### REQUIRED ACTION
Repeat the data below with no changes.
════════════════
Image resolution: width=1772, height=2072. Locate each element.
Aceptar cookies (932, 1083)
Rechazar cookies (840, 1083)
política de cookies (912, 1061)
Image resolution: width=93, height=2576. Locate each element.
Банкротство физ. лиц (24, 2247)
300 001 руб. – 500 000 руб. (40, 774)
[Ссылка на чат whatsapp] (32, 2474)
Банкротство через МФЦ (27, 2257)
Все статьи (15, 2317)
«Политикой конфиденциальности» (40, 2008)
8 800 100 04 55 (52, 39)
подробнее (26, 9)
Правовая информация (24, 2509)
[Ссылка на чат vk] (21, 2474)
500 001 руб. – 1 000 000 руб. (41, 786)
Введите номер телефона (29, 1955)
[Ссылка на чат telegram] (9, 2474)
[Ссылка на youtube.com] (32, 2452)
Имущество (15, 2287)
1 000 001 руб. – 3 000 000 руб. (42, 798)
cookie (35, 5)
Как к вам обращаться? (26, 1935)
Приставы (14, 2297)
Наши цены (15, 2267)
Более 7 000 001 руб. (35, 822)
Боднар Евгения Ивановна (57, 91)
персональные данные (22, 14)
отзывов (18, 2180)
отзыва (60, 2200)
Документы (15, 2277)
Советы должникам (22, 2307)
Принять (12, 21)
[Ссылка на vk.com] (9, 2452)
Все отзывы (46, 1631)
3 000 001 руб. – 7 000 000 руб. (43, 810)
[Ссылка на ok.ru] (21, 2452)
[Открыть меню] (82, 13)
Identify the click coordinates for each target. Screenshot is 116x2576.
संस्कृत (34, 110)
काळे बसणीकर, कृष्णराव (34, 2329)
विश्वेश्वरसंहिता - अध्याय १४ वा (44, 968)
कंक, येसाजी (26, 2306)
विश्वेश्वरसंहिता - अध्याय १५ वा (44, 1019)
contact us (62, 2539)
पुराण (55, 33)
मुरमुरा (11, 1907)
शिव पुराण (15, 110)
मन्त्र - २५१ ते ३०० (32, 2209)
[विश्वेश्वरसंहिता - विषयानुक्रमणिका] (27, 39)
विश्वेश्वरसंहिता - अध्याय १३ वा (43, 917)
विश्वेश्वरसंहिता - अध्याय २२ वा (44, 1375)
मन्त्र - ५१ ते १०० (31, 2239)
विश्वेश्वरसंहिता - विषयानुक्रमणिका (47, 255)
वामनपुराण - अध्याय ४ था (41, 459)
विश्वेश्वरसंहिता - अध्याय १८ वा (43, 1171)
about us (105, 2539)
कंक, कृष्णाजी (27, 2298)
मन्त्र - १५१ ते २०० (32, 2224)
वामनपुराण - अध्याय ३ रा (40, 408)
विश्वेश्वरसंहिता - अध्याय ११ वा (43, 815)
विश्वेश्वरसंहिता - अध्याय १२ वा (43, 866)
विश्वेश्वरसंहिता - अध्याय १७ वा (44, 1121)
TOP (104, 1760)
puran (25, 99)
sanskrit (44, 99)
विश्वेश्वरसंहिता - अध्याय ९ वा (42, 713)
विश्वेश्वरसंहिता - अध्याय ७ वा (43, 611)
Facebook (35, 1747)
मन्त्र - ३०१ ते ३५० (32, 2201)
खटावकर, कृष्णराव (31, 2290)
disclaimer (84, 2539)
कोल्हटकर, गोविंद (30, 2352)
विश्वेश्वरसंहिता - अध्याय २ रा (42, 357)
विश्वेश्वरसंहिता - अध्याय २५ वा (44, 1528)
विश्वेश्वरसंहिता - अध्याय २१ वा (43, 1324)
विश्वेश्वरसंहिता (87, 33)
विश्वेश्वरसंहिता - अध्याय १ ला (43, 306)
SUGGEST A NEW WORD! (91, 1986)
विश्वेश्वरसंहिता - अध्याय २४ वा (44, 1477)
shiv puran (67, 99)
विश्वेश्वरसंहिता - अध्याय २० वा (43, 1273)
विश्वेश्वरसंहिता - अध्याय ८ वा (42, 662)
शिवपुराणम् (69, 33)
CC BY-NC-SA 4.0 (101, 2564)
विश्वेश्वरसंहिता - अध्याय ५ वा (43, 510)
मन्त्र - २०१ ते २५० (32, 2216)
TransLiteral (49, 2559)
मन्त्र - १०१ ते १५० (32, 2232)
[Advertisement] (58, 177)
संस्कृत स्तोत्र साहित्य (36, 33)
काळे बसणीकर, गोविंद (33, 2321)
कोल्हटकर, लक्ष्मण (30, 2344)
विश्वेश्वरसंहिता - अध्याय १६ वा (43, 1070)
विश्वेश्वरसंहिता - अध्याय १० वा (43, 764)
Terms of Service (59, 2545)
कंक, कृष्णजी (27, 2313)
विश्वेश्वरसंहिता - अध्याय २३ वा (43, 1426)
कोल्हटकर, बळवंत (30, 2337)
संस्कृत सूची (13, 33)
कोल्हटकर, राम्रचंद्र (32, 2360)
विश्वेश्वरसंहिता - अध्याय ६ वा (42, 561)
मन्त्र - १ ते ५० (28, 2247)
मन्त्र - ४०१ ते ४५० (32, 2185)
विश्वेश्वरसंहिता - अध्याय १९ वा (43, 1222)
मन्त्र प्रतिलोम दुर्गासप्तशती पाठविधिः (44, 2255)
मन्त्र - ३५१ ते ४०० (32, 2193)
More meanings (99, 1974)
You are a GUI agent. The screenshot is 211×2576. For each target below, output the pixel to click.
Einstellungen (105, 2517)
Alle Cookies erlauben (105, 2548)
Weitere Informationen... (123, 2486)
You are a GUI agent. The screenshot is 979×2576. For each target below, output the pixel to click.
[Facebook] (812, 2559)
════════════════
### TASK SOLUTION
Image resolution: width=1772, height=2072. Locate each element.
Aceptar cookies (932, 1083)
Rechazar cookies (840, 1083)
política de cookies (912, 1061)
Image resolution: width=93, height=2576. Locate each element.
Банкротство физ. лиц (24, 2247)
300 001 руб. – 500 000 руб. (40, 774)
[Ссылка на чат whatsapp] (32, 2474)
Банкротство через МФЦ (27, 2257)
Все статьи (15, 2317)
«Политикой конфиденциальности» (40, 2008)
8 800 100 04 55 (52, 39)
подробнее (26, 9)
Правовая информация (24, 2509)
[Ссылка на чат vk] (21, 2474)
500 001 руб. – 1 000 000 руб. (41, 786)
Введите номер телефона (29, 1955)
[Ссылка на чат telegram] (9, 2474)
[Ссылка на youtube.com] (32, 2452)
Имущество (15, 2287)
1 000 001 руб. – 3 000 000 руб. (42, 798)
cookie (35, 5)
Как к вам обращаться? (26, 1935)
Приставы (14, 2297)
Наши цены (15, 2267)
Более 7 000 001 руб. (35, 822)
Боднар Евгения Ивановна (57, 91)
персональные данные (22, 14)
отзывов (18, 2180)
отзыва (60, 2200)
Документы (15, 2277)
Советы должникам (22, 2307)
Принять (12, 21)
[Ссылка на vk.com] (9, 2452)
Все отзывы (46, 1631)
3 000 001 руб. – 7 000 000 руб. (43, 810)
[Ссылка на ok.ru] (21, 2452)
[Открыть меню] (82, 13)
Identify the click coordinates for each target. Screenshot is 116x2576.
संस्कृत (34, 110)
काळे बसणीकर, कृष्णराव (34, 2329)
विश्वेश्वरसंहिता - अध्याय १४ वा (44, 968)
कंक, येसाजी (26, 2306)
विश्वेश्वरसंहिता - अध्याय १५ वा (44, 1019)
contact us (62, 2539)
पुराण (55, 33)
मुरमुरा (11, 1907)
शिव पुराण (15, 110)
मन्त्र - २५१ ते ३०० (32, 2209)
[विश्वेश्वरसंहिता - विषयानुक्रमणिका] (27, 39)
विश्वेश्वरसंहिता - अध्याय १३ वा (43, 917)
विश्वेश्वरसंहिता - अध्याय २२ वा (44, 1375)
मन्त्र - ५१ ते १०० (31, 2239)
विश्वेश्वरसंहिता - विषयानुक्रमणिका (47, 255)
वामनपुराण - अध्याय ४ था (41, 459)
विश्वेश्वरसंहिता - अध्याय १८ वा (43, 1171)
about us (105, 2539)
कंक, कृष्णाजी (27, 2298)
मन्त्र - १५१ ते २०० (32, 2224)
वामनपुराण - अध्याय ३ रा (40, 408)
विश्वेश्वरसंहिता - अध्याय ११ वा (43, 815)
विश्वेश्वरसंहिता - अध्याय १२ वा (43, 866)
विश्वेश्वरसंहिता - अध्याय १७ वा (44, 1121)
TOP (104, 1760)
puran (25, 99)
sanskrit (44, 99)
विश्वेश्वरसंहिता - अध्याय ९ वा (42, 713)
विश्वेश्वरसंहिता - अध्याय ७ वा (43, 611)
Facebook (35, 1747)
मन्त्र - ३०१ ते ३५० (32, 2201)
खटावकर, कृष्णराव (31, 2290)
disclaimer (84, 2539)
कोल्हटकर, गोविंद (30, 2352)
विश्वेश्वरसंहिता - अध्याय २ रा (42, 357)
विश्वेश्वरसंहिता - अध्याय २५ वा (44, 1528)
विश्वेश्वरसंहिता - अध्याय २१ वा (43, 1324)
विश्वेश्वरसंहिता (87, 33)
विश्वेश्वरसंहिता - अध्याय १ ला (43, 306)
SUGGEST A NEW WORD! (91, 1986)
विश्वेश्वरसंहिता - अध्याय २४ वा (44, 1477)
shiv puran (67, 99)
विश्वेश्वरसंहिता - अध्याय २० वा (43, 1273)
विश्वेश्वरसंहिता - अध्याय ८ वा (42, 662)
शिवपुराणम् (69, 33)
CC BY-NC-SA 4.0 (101, 2564)
विश्वेश्वरसंहिता - अध्याय ५ वा (43, 510)
मन्त्र - २०१ ते २५० (32, 2216)
TransLiteral (49, 2559)
मन्त्र - १०१ ते १५० (32, 2232)
[Advertisement] (58, 177)
संस्कृत स्तोत्र साहित्य (36, 33)
काळे बसणीकर, गोविंद (33, 2321)
कोल्हटकर, लक्ष्मण (30, 2344)
विश्वेश्वरसंहिता - अध्याय १६ वा (43, 1070)
विश्वेश्वरसंहिता - अध्याय १० वा (43, 764)
Terms of Service (59, 2545)
कंक, कृष्णजी (27, 2313)
विश्वेश्वरसंहिता - अध्याय २३ वा (43, 1426)
कोल्हटकर, बळवंत (30, 2337)
संस्कृत सूची (13, 33)
कोल्हटकर, राम्रचंद्र (32, 2360)
विश्वेश्वरसंहिता - अध्याय ६ वा (42, 561)
मन्त्र - १ ते ५० (28, 2247)
मन्त्र - ४०१ ते ४५० (32, 2185)
विश्वेश्वरसंहिता - अध्याय १९ वा (43, 1222)
मन्त्र प्रतिलोम दुर्गासप्तशती पाठविधिः (44, 2255)
मन्त्र - ३५१ ते ४०० (32, 2193)
More meanings (99, 1974)
You are a GUI agent. The screenshot is 211×2576. For each target below, output the pixel to click.
Einstellungen (105, 2517)
Alle Cookies erlauben (105, 2548)
Weitere Informationen... (123, 2486)
You are a GUI agent. The screenshot is 979×2576. For each target below, output the pixel to click.
[Facebook] (812, 2559)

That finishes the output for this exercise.